The Bregman Algorithm (3/4)

Unconstrained Optimization using the Bregman Algorithm

2021-03-21 4 min read Mathematics

In a previous post we discussed how to solve constrained optimization problems by using the Bregman algorithm. Here we want to extend the approach unconstrained problems.

Let’s start simple. Assume we want to minimize a convex and smooth function $f\colon\mathbb{R}^{n}\to\mathbb{R}$. Since $\mathbb{R}^n$ is a convex set, we can apply the Bregman algorithm from our previous post and get the following iterative scheme.

$$\begin{align} x^{(n+1)} &= \arg\min_z\left\lbrace D(z, x^{(n)})\right\rbrace \\ &= \arg\min_z\left\lbrace f(z) - \left\langle \nabla f(x^{(n)}), z \right\rangle \right\rbrace \end{align}$$

The corresponding first order optimality conditions ask us to solve $\nabla f(z) = \nabla f(x^{(n)})$ for $z$. Additionally we have to take the source condition into account when choosing $x^{(0)}$. As mentioned in our previous post, we may set $x^{(0)}$ as the global minimizer of $f$. In which case the algorithm would be finished at its first iteration. That is very nice, but actually not really useful. We can draw two conclusions from this observation.

Basically it’s possible to apply the Bregman algorithm to unconstrained optimization problems.
In such a general setting it’s rather pointless.

So let’s try something more specific. Let’s assume our function $f$ is given by $f(x) = g(x) + \lambda h(Ax)$ with convex and smooth functions $g$ and $h$, a matrix $A\in\mathbb{R}^{n,n}$, and a positive parameter $\lambda$. Minimizing such models is a very common task in applied mathematics and can for example be used to compute optical flow in computer vision. The authors of [2] proposed to iterate the following minimization scheme. Here we denote the Bregman divergence of $g$ by $D_g$.
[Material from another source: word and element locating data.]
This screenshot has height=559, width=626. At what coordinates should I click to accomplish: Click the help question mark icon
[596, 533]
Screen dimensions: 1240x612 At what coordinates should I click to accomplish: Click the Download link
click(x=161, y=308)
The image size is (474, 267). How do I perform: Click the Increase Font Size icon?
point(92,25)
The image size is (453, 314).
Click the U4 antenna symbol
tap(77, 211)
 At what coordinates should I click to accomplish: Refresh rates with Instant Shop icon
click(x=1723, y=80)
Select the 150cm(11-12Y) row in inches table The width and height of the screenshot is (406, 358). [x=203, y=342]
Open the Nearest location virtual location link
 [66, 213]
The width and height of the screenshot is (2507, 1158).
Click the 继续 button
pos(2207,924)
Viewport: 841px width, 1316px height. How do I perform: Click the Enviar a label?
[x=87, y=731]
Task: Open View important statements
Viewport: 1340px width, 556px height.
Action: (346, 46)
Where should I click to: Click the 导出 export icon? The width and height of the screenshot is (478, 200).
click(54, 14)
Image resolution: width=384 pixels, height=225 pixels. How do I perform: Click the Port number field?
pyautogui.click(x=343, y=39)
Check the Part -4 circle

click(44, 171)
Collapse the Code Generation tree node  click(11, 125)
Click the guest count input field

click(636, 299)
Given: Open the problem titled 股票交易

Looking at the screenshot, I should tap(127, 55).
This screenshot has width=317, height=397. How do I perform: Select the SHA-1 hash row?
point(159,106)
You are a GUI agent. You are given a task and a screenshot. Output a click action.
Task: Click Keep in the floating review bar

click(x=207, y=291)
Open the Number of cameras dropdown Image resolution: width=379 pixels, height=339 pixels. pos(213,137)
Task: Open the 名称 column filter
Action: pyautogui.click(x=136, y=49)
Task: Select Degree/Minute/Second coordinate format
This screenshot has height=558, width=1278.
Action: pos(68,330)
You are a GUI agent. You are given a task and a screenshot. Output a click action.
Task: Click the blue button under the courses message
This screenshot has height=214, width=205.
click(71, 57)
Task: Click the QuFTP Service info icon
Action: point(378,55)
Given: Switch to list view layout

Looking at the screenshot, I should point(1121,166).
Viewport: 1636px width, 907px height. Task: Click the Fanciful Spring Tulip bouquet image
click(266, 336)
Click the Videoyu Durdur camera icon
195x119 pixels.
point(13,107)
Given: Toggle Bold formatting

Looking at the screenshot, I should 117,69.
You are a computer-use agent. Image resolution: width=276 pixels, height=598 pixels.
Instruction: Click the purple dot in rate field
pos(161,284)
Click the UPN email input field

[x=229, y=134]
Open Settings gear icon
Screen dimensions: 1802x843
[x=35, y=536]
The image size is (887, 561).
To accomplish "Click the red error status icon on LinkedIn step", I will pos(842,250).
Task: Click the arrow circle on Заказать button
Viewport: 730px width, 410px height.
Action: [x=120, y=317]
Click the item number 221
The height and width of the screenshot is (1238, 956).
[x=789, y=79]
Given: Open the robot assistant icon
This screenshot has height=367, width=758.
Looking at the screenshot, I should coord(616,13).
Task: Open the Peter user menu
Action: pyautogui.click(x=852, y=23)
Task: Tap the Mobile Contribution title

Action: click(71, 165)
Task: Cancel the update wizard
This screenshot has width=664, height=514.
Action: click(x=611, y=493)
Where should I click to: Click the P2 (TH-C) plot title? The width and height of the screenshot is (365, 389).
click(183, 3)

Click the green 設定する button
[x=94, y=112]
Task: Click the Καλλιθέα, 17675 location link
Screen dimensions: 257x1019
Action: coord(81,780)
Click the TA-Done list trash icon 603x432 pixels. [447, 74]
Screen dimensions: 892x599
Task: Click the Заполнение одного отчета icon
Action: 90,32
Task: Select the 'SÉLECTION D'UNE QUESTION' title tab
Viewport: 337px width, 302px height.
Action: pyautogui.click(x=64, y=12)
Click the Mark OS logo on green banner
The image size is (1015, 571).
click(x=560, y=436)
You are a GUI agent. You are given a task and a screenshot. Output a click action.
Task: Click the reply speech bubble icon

$$\begin{equation} x^{(n+1)} = \arg\min_z\left\lbrace D_g(z,x^{(n)}) + \lambda h(Az) \right\rbrace \end{equation}$$

Instead of using the Bregman divergence of the whole expression, we only use the Bregman divergence of the first part of the energy. Nevertheless, it doesn’t feel like we have gained anything from this. We have replaced $g$ by its Bregman divergence, which is going to add at least one additional term to the energy that we need to take into consideration. However, we can add a second trick. We introduce a slack variable $y$ and require this slack variable to be close to $Ax$ in our original function $f$. In this context, $y$ being close to $Ax$ will enter our model as an additional term $\frac{1}{2}\left\lVert y-Ax\right\rVert_2^2$. Thus, we consider the following energy with a parameter $\mu > 0$.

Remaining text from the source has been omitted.